#### Supplied records ####
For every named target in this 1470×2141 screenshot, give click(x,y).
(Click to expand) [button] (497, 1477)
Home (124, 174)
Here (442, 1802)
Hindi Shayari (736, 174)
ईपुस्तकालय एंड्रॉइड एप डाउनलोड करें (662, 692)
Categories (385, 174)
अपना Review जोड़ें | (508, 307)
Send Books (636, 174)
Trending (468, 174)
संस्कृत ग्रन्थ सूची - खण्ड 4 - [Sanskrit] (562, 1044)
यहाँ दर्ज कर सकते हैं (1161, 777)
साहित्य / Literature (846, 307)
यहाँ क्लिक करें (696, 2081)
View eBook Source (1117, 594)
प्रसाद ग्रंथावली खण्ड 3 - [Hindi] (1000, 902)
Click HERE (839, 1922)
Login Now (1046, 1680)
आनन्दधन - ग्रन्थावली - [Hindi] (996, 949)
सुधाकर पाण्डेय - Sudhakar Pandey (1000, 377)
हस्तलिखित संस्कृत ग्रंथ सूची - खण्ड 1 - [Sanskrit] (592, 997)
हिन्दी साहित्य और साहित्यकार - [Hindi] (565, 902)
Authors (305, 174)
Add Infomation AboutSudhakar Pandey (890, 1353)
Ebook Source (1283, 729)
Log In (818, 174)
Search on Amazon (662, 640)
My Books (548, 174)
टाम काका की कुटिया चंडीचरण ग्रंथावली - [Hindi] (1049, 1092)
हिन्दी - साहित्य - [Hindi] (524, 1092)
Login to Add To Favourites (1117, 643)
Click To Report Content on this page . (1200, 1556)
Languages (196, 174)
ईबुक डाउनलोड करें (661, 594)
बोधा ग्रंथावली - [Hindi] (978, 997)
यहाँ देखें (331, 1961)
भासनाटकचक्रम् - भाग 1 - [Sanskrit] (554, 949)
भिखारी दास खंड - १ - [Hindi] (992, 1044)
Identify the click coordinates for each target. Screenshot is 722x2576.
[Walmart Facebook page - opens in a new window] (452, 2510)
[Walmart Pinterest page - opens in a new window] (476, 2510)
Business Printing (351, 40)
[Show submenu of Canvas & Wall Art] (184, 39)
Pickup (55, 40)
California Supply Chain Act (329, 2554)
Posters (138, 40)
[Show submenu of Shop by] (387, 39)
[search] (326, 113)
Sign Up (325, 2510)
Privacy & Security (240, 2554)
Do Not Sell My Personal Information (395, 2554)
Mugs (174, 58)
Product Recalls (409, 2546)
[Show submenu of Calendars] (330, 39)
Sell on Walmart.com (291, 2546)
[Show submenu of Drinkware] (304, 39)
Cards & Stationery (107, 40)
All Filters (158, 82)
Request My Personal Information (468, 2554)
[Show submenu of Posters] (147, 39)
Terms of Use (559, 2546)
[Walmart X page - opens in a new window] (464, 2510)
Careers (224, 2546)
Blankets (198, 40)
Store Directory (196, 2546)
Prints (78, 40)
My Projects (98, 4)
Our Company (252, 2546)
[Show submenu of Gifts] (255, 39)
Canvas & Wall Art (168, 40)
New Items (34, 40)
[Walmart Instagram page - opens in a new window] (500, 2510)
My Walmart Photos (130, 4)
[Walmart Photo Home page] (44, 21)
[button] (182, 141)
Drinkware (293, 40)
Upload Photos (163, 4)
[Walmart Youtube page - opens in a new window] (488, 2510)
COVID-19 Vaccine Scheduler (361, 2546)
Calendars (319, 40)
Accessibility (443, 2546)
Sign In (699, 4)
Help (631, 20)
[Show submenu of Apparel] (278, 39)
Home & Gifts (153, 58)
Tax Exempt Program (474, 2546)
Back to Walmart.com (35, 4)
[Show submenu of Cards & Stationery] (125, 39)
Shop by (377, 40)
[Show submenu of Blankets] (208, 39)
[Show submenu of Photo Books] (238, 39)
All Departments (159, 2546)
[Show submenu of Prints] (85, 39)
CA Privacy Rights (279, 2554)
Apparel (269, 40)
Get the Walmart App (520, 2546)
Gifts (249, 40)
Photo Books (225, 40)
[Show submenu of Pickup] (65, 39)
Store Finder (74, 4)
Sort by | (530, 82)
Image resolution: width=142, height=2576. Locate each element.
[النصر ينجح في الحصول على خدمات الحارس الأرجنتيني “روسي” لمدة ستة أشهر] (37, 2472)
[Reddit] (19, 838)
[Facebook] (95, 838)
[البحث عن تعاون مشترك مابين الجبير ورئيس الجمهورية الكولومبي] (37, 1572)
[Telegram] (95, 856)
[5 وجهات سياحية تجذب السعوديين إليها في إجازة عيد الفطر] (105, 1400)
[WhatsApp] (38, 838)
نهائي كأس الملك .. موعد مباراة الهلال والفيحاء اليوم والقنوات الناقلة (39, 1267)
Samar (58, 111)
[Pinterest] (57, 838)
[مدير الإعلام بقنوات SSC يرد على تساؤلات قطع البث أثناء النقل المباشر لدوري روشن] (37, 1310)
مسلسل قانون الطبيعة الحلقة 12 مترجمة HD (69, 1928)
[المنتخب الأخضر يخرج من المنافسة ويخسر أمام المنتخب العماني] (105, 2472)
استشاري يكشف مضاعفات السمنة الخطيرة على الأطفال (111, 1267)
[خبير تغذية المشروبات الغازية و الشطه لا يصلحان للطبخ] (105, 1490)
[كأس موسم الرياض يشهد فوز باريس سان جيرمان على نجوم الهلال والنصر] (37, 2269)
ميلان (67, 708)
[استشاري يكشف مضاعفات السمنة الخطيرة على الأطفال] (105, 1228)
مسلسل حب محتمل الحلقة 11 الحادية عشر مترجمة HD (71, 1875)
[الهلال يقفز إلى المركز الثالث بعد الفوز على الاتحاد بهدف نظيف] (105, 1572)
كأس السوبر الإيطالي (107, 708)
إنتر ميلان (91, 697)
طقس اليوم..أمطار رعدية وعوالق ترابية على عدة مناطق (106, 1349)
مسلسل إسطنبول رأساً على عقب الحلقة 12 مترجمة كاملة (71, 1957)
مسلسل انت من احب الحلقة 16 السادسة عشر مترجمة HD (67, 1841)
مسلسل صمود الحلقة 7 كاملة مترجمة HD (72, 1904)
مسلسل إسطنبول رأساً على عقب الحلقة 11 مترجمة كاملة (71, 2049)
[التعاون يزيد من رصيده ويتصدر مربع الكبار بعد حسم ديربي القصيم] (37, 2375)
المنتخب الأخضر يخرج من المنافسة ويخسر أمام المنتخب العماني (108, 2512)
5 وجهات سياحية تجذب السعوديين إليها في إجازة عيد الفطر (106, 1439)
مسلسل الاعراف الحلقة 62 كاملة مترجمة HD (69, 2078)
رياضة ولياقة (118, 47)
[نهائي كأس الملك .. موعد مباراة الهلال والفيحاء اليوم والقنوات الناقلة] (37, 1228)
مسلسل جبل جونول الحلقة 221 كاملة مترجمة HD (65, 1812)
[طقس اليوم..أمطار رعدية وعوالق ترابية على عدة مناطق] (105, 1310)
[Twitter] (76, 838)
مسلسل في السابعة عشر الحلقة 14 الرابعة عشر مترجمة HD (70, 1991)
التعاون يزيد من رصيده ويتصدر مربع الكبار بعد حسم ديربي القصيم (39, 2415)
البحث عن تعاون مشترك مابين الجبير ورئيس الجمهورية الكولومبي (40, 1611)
####
Character for character, reproduce all of the lines above.

■ Solution ■
For every named target in this 1470×2141 screenshot, give click(x,y).
(Click to expand) [button] (497, 1477)
Home (124, 174)
Here (442, 1802)
Hindi Shayari (736, 174)
ईपुस्तकालय एंड्रॉइड एप डाउनलोड करें (662, 692)
Categories (385, 174)
अपना Review जोड़ें | (508, 307)
Send Books (636, 174)
Trending (468, 174)
संस्कृत ग्रन्थ सूची - खण्ड 4 - [Sanskrit] (562, 1044)
यहाँ दर्ज कर सकते हैं (1161, 777)
साहित्य / Literature (846, 307)
यहाँ क्लिक करें (696, 2081)
View eBook Source (1117, 594)
प्रसाद ग्रंथावली खण्ड 3 - [Hindi] (1000, 902)
Click HERE (839, 1922)
Login Now (1046, 1680)
आनन्दधन - ग्रन्थावली - [Hindi] (996, 949)
सुधाकर पाण्डेय - Sudhakar Pandey (1000, 377)
हस्तलिखित संस्कृत ग्रंथ सूची - खण्ड 1 - [Sanskrit] (592, 997)
हिन्दी साहित्य और साहित्यकार - [Hindi] (565, 902)
Authors (305, 174)
Add Infomation AboutSudhakar Pandey (890, 1353)
Ebook Source (1283, 729)
Log In (818, 174)
Search on Amazon (662, 640)
My Books (548, 174)
टाम काका की कुटिया चंडीचरण ग्रंथावली - [Hindi] (1049, 1092)
हिन्दी - साहित्य - [Hindi] (524, 1092)
Login to Add To Favourites (1117, 643)
Click To Report Content on this page . (1200, 1556)
Languages (196, 174)
ईबुक डाउनलोड करें (661, 594)
बोधा ग्रंथावली - [Hindi] (978, 997)
यहाँ देखें (331, 1961)
भासनाटकचक्रम् - भाग 1 - [Sanskrit] (554, 949)
भिखारी दास खंड - १ - [Hindi] (992, 1044)
Identify the click coordinates for each target. Screenshot is 722x2576.
[Walmart Facebook page - opens in a new window] (452, 2510)
[Walmart Pinterest page - opens in a new window] (476, 2510)
Business Printing (351, 40)
[Show submenu of Canvas & Wall Art] (184, 39)
Pickup (55, 40)
California Supply Chain Act (329, 2554)
Posters (138, 40)
[Show submenu of Shop by] (387, 39)
[search] (326, 113)
Sign Up (325, 2510)
Privacy & Security (240, 2554)
Do Not Sell My Personal Information (395, 2554)
Mugs (174, 58)
Product Recalls (409, 2546)
[Show submenu of Calendars] (330, 39)
Sell on Walmart.com (291, 2546)
[Show submenu of Drinkware] (304, 39)
Cards & Stationery (107, 40)
All Filters (158, 82)
Request My Personal Information (468, 2554)
[Show submenu of Posters] (147, 39)
Terms of Use (559, 2546)
[Walmart X page - opens in a new window] (464, 2510)
Careers (224, 2546)
Blankets (198, 40)
Store Directory (196, 2546)
Prints (78, 40)
My Projects (98, 4)
Our Company (252, 2546)
[Show submenu of Gifts] (255, 39)
Canvas & Wall Art (168, 40)
New Items (34, 40)
[Walmart Instagram page - opens in a new window] (500, 2510)
My Walmart Photos (130, 4)
[Walmart Photo Home page] (44, 21)
[button] (182, 141)
Drinkware (293, 40)
Upload Photos (163, 4)
[Walmart Youtube page - opens in a new window] (488, 2510)
COVID-19 Vaccine Scheduler (361, 2546)
Calendars (319, 40)
Accessibility (443, 2546)
Sign In (699, 4)
Help (631, 20)
[Show submenu of Apparel] (278, 39)
Home & Gifts (153, 58)
Tax Exempt Program (474, 2546)
Back to Walmart.com (35, 4)
[Show submenu of Cards & Stationery] (125, 39)
Shop by (377, 40)
[Show submenu of Blankets] (208, 39)
[Show submenu of Photo Books] (238, 39)
All Departments (159, 2546)
[Show submenu of Prints] (85, 39)
CA Privacy Rights (279, 2554)
Apparel (269, 40)
Get the Walmart App (520, 2546)
Gifts (249, 40)
Photo Books (225, 40)
[Show submenu of Pickup] (65, 39)
Store Finder (74, 4)
Sort by | (530, 82)
Image resolution: width=142, height=2576. Locate each element.
[النصر ينجح في الحصول على خدمات الحارس الأرجنتيني “روسي” لمدة ستة أشهر] (37, 2472)
[Reddit] (19, 838)
[Facebook] (95, 838)
[البحث عن تعاون مشترك مابين الجبير ورئيس الجمهورية الكولومبي] (37, 1572)
[Telegram] (95, 856)
[5 وجهات سياحية تجذب السعوديين إليها في إجازة عيد الفطر] (105, 1400)
[WhatsApp] (38, 838)
نهائي كأس الملك .. موعد مباراة الهلال والفيحاء اليوم والقنوات الناقلة (39, 1267)
Samar (58, 111)
[Pinterest] (57, 838)
[مدير الإعلام بقنوات SSC يرد على تساؤلات قطع البث أثناء النقل المباشر لدوري روشن] (37, 1310)
مسلسل قانون الطبيعة الحلقة 12 مترجمة HD (69, 1928)
[المنتخب الأخضر يخرج من المنافسة ويخسر أمام المنتخب العماني] (105, 2472)
استشاري يكشف مضاعفات السمنة الخطيرة على الأطفال (111, 1267)
[خبير تغذية المشروبات الغازية و الشطه لا يصلحان للطبخ] (105, 1490)
[كأس موسم الرياض يشهد فوز باريس سان جيرمان على نجوم الهلال والنصر] (37, 2269)
ميلان (67, 708)
[استشاري يكشف مضاعفات السمنة الخطيرة على الأطفال] (105, 1228)
مسلسل حب محتمل الحلقة 11 الحادية عشر مترجمة HD (71, 1875)
[الهلال يقفز إلى المركز الثالث بعد الفوز على الاتحاد بهدف نظيف] (105, 1572)
كأس السوبر الإيطالي (107, 708)
إنتر ميلان (91, 697)
طقس اليوم..أمطار رعدية وعوالق ترابية على عدة مناطق (106, 1349)
مسلسل إسطنبول رأساً على عقب الحلقة 12 مترجمة كاملة (71, 1957)
مسلسل انت من احب الحلقة 16 السادسة عشر مترجمة HD (67, 1841)
مسلسل صمود الحلقة 7 كاملة مترجمة HD (72, 1904)
مسلسل إسطنبول رأساً على عقب الحلقة 11 مترجمة كاملة (71, 2049)
[التعاون يزيد من رصيده ويتصدر مربع الكبار بعد حسم ديربي القصيم] (37, 2375)
المنتخب الأخضر يخرج من المنافسة ويخسر أمام المنتخب العماني (108, 2512)
5 وجهات سياحية تجذب السعوديين إليها في إجازة عيد الفطر (106, 1439)
مسلسل الاعراف الحلقة 62 كاملة مترجمة HD (69, 2078)
رياضة ولياقة (118, 47)
[نهائي كأس الملك .. موعد مباراة الهلال والفيحاء اليوم والقنوات الناقلة] (37, 1228)
مسلسل جبل جونول الحلقة 221 كاملة مترجمة HD (65, 1812)
[طقس اليوم..أمطار رعدية وعوالق ترابية على عدة مناطق] (105, 1310)
[Twitter] (76, 838)
مسلسل في السابعة عشر الحلقة 14 الرابعة عشر مترجمة HD (70, 1991)
التعاون يزيد من رصيده ويتصدر مربع الكبار بعد حسم ديربي القصيم (39, 2415)
البحث عن تعاون مشترك مابين الجبير ورئيس الجمهورية الكولومبي (40, 1611)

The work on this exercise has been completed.